Focusing on the Medium, Residential, and Residential Plus housing segments, the analysis employs continuous categories based on the Softec system, categorizing properties according to their total price.

Between 3Q20 and 1Q23, an average of 181 projects showcased a 4% increase in the area. Notably, the Residential (R) and Residential Plus (RP) segments dominated with a combined 95% share, leaving only 5% for the Medium (M) segment.

Market participation reveals that the Residential and Residential Plus segments collectively maintain a 93% share, with R at 53% and RP at 40%. R experiences a growth of 51%, while RP boasts an impressive 230% increase.

In terms of monthly sales, R leads with an average of 124 sales and a growth of 51%, closely followed by RP with an average of 99 monthly sales and an astounding growth of 230%. Although the Medium segment (M) reports only 16 monthly sales on average, its steady growth of 4% signifies a niche with potential. Tulum’s overall average stands at 239 monthly sales, reflecting an impressive 86% growth.

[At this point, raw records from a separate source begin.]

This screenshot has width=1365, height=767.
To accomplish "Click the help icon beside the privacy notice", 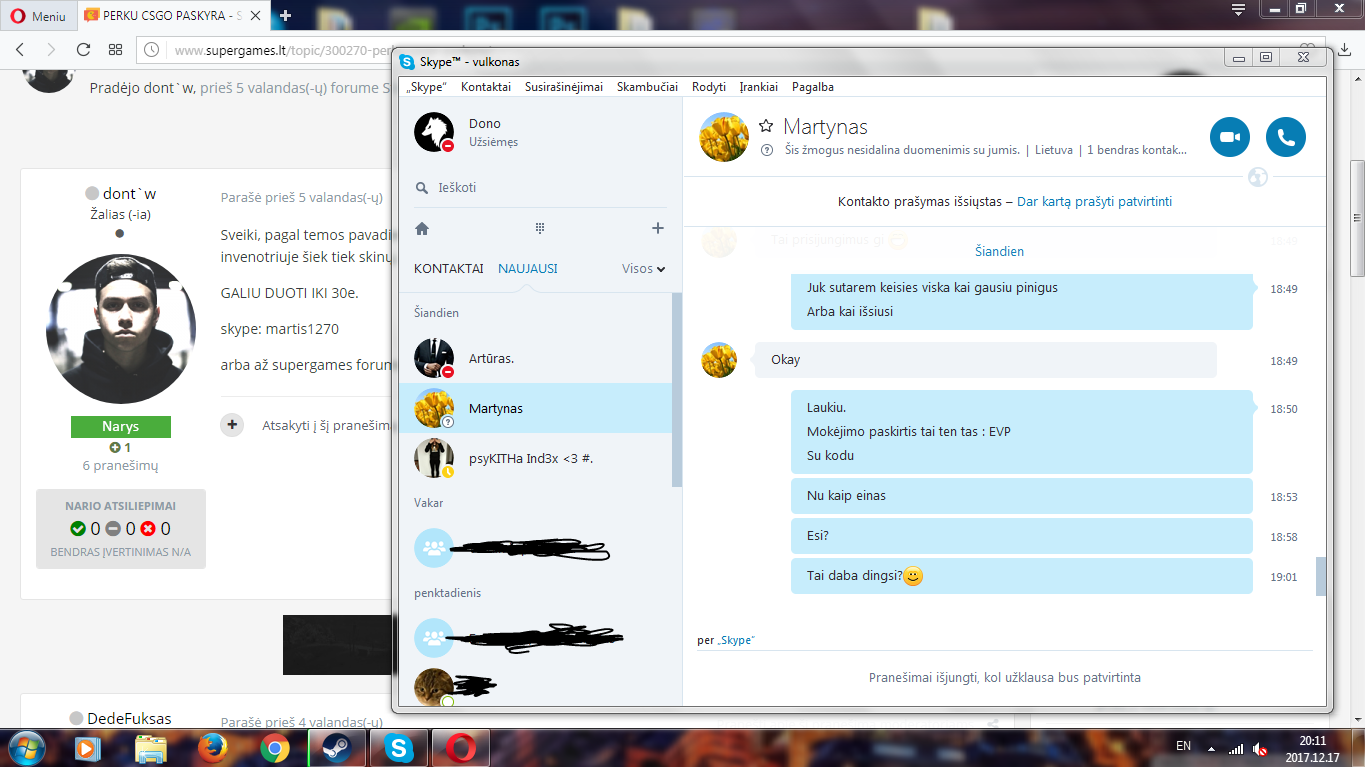I will click(767, 150).
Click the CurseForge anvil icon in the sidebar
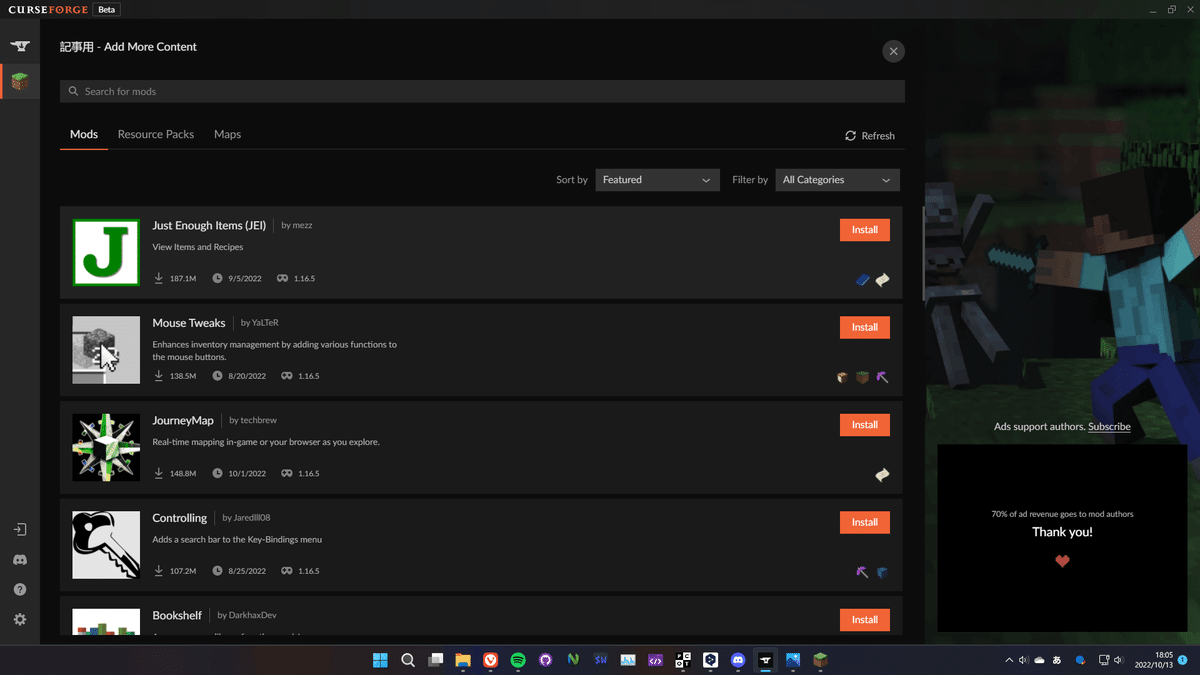This screenshot has height=675, width=1200. point(20,45)
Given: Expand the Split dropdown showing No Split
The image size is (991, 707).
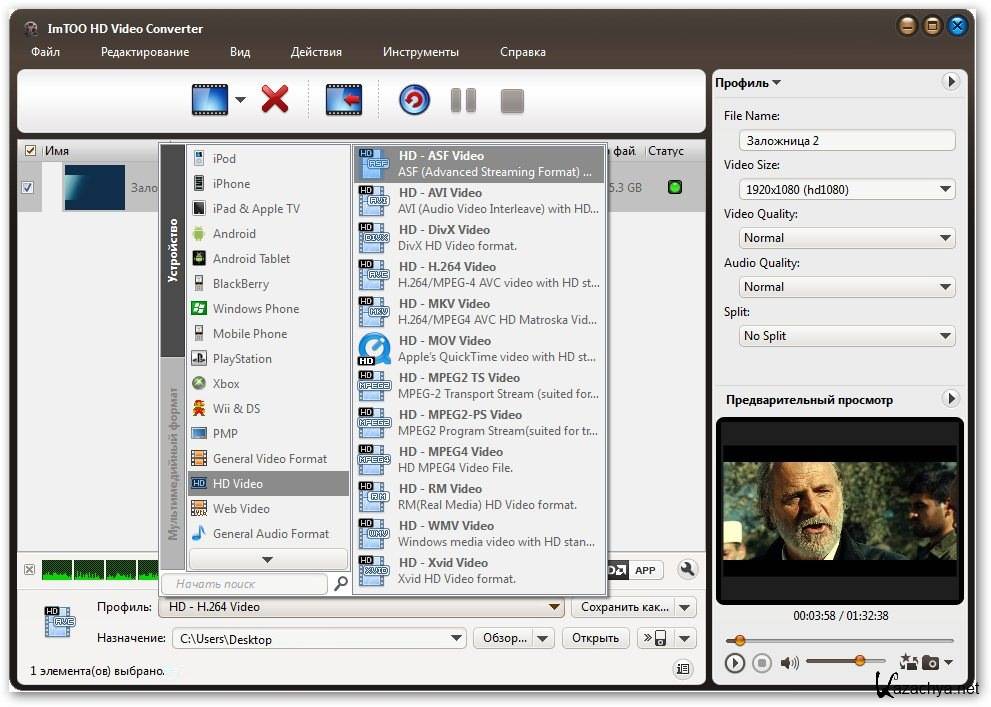Looking at the screenshot, I should click(846, 336).
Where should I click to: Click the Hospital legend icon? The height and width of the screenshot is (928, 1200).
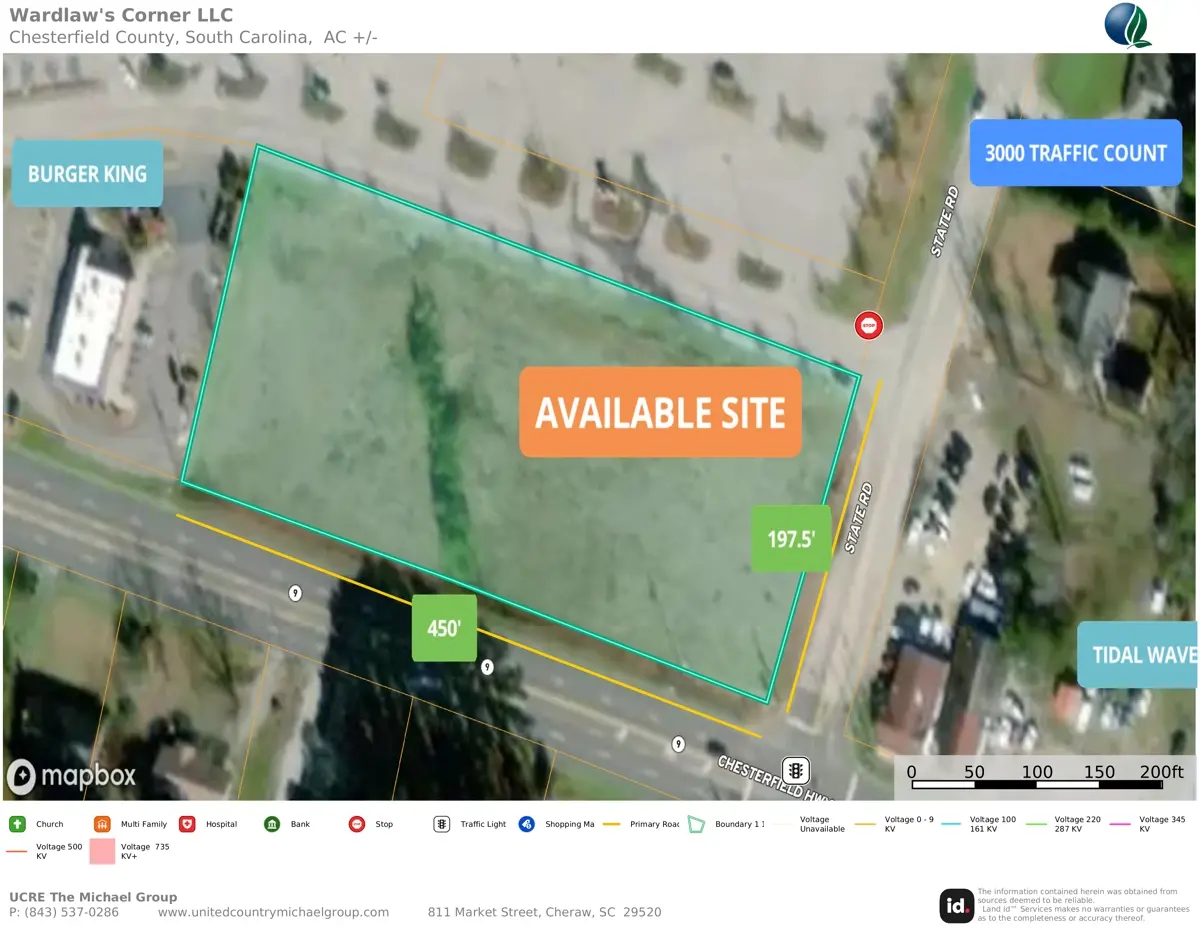pyautogui.click(x=187, y=824)
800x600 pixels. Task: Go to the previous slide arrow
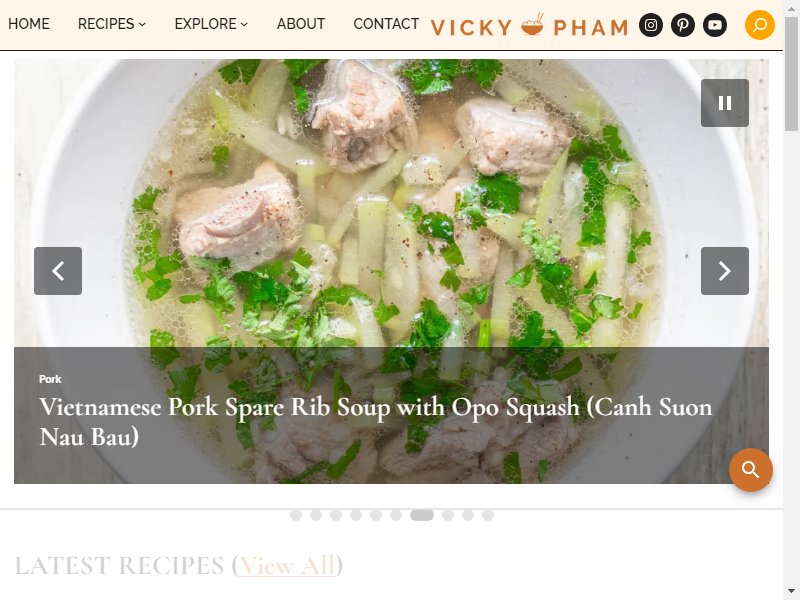tap(58, 271)
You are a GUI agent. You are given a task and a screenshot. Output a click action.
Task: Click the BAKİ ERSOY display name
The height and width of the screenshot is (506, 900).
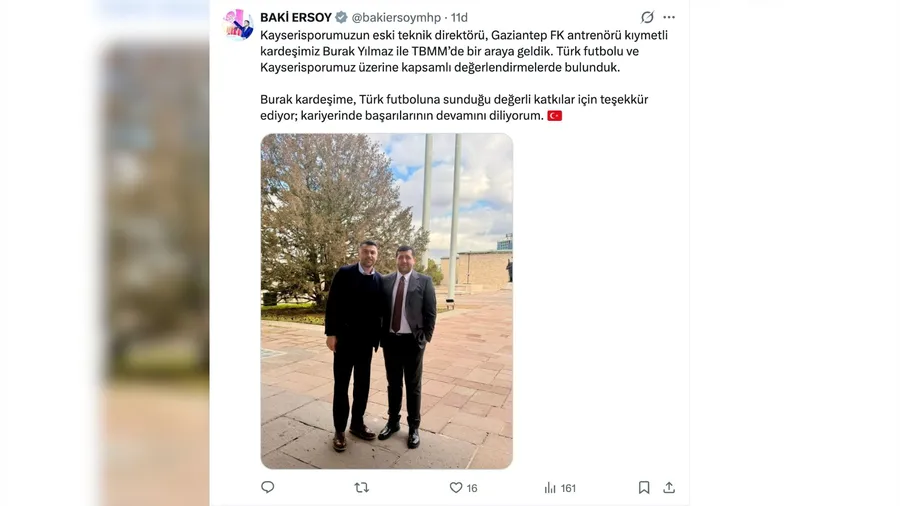pos(296,17)

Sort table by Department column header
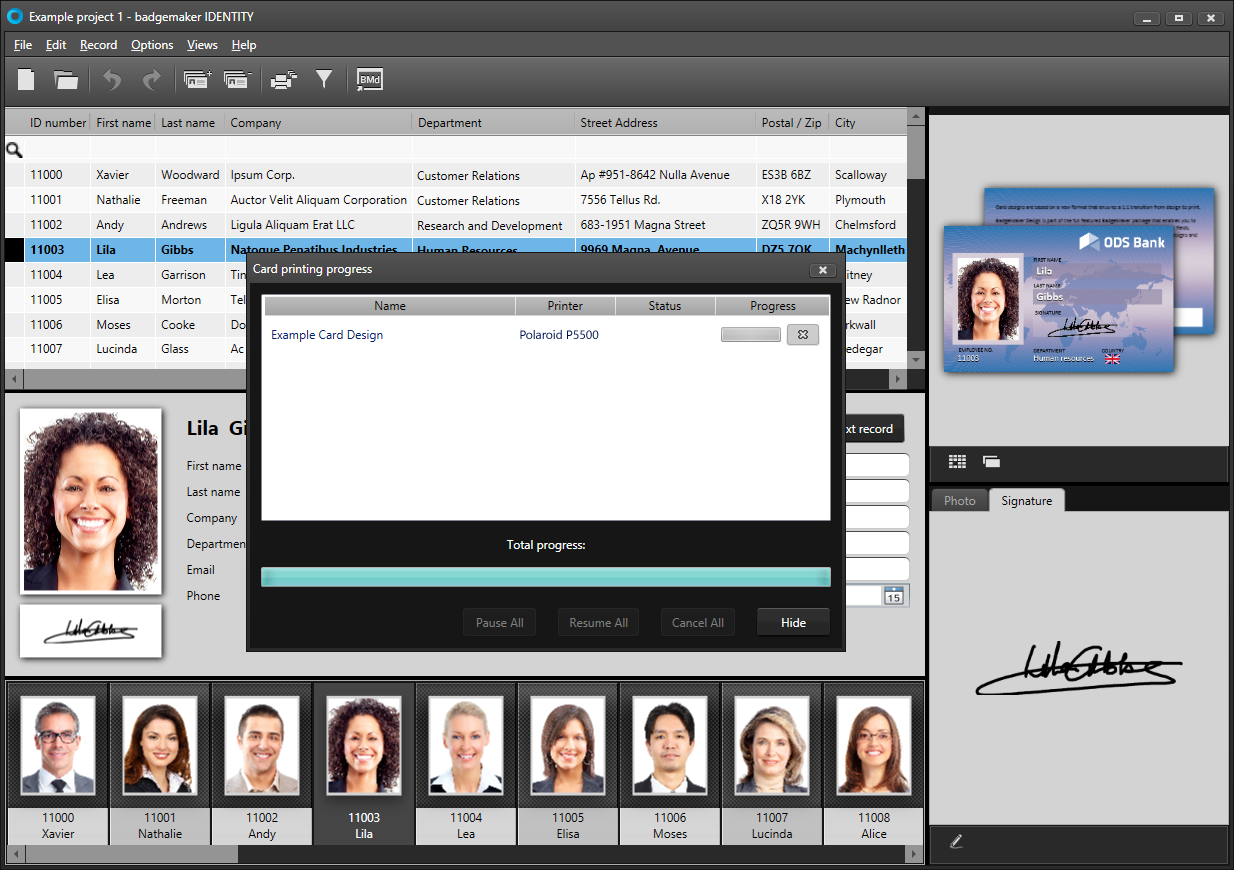pos(450,123)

Absorption rates further highlight the potential of the Medium segment, as its lower unit prices and fewer projects result in an average of 2.1 monthly sales per project. In contrast, RP follows with 1.4 sales, and R with 1.2. Tulum, as a whole, maintains an average of 1.6 sales per project per month.

The positive trend across all segments is evident, with growth rates surpassing 60%. RP leads with a remarkable 129% increase, followed by M with 75%, and R with 67%.

The evolution of living areas demonstrates that higher-end segments sell larger units over time. RP boasts the largest average area at 89 m2, followed by R at 70 m2 and M at 60 m2. Tulum’s overall average has grown from 59 m2 in 3Q20 to 79 m2 in 1Q23, marking a substantial 35% increase.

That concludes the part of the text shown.